玻璃的 "从接枝 "和 "接枝到 "聚(N-异丙基丙烯酰胺)功能化,用于改进 DNA 生物传感器的性能。
事实证明,基于表面的生物传感器在通过不同的核酸序列监测人类病原体方面具有特别的意义。基因传感器依靠在物理传感器表面进行有针对性的基因/DNA 探针杂交,因其高度特异性和理化稳定性而被广泛利用。遗憾的是,这些传感材料仍面临一些限制,阻碍了它们在当前诊断技术中的应用。它们的大多数缺点都源于其不理想的表面特性,包括杂交密度低、探针定向不足和生物污损。在此,我们介绍并比较了两种通过热致伸缩性聚合物将 DNA 探针固定在玻璃基底上的功能化方法,以便生产出性能更好的基因传感器。第一种方法依赖于硅烷化步骤,然后将 NIPAM 单体 PET-RAFT 涂覆在涂覆表面;第二种方法依赖于对基底进行乙烯基砜改性,然后将预合成的 PNIPAM 接枝到基底上。通过 X 射线光电子能谱对功能化基底的表面原子含量进行了全面鉴定,通过荧光检测对其 DNA 杂交密度进行了鉴定,并通过水接触角测量对其热致伸缩行为进行了鉴定。荧光显微镜对防污特性进行了评估。这两种固定化方法都有可能应用于各种聚合物和其他金属氧化物表面的 DNA 生物传感器工程。
期刊介绍:
Polymers (ISSN 2073-4360) is an international, open access journal of polymer science.

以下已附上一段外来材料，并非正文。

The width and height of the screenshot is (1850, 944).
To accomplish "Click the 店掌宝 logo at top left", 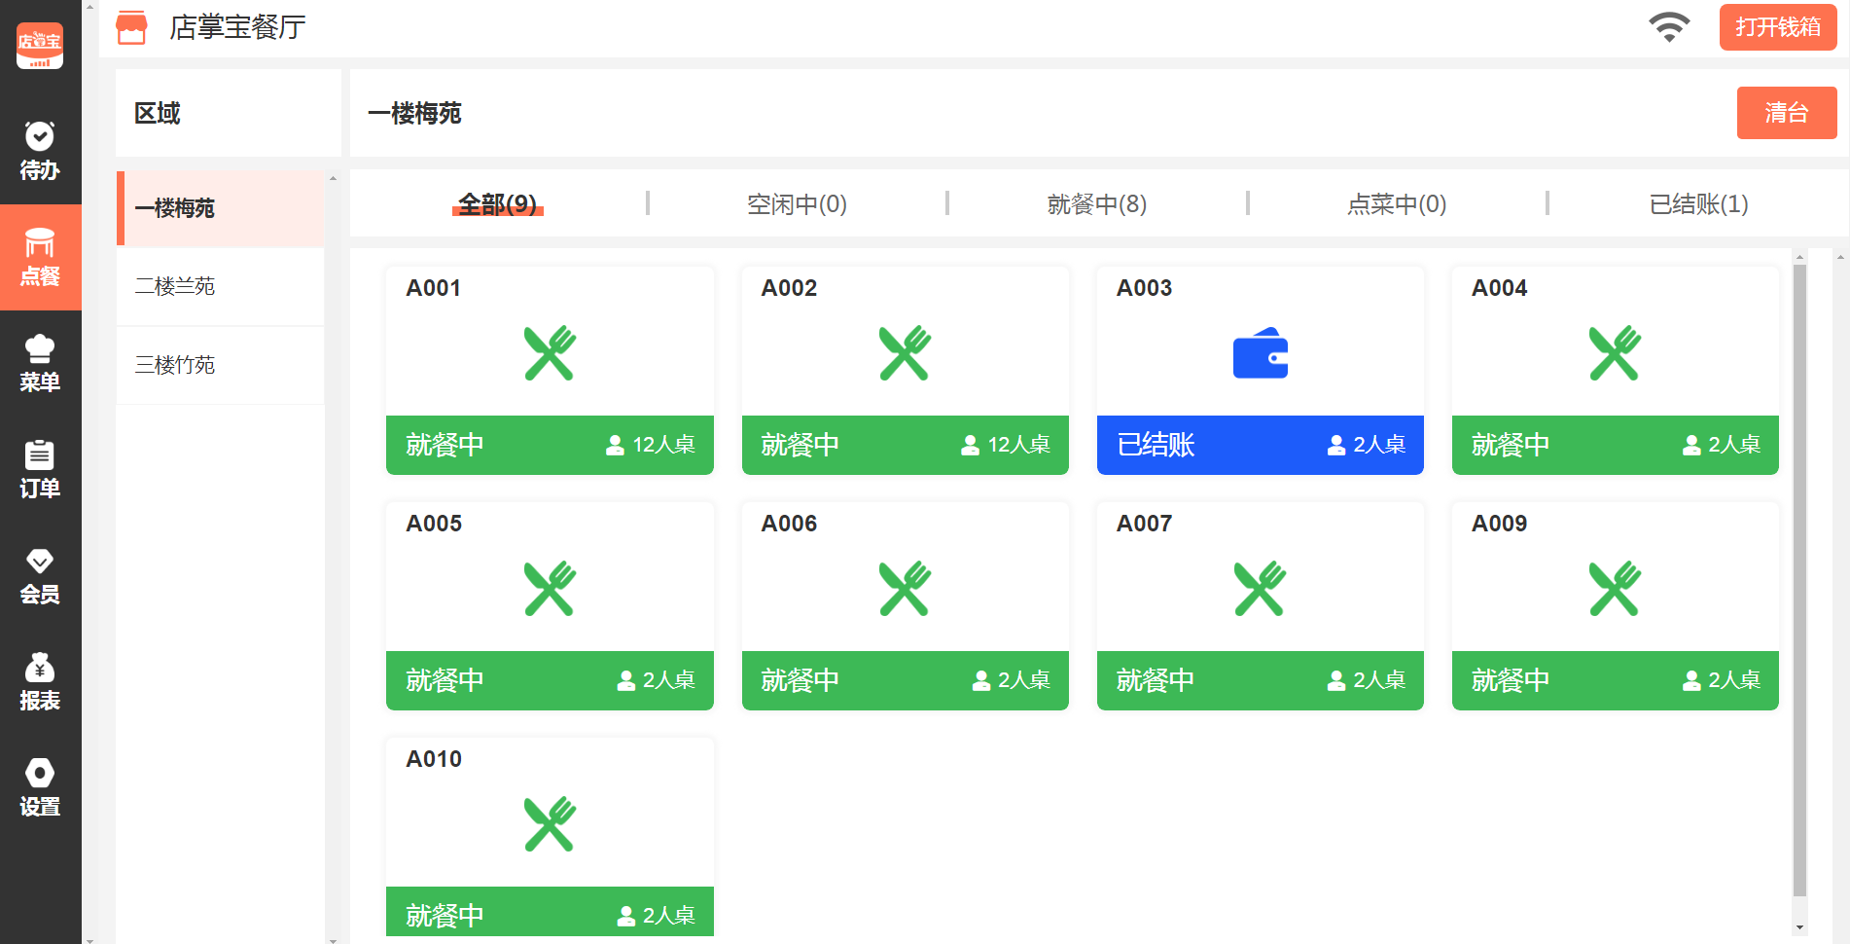I will 40,45.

It publishes research papers, short communications and review papers. Our aim is to encourage scientists to publish their experimental and theoretical results in as much detail as possible. Therefore, there is no restriction on the length of the papers. The full experimental details must be provided so that the results can be reproduced. Polymers provides an interdisciplinary forum for publishing papers which advance the fields of (i) polymerization methods, (ii) theory, simulation, and modeling, (iii) understanding of new physical phenomena, (iv) advances in characterization techniques, and (v) harnessing of self-assembly and biological strategies for producing complex multifunctional structures.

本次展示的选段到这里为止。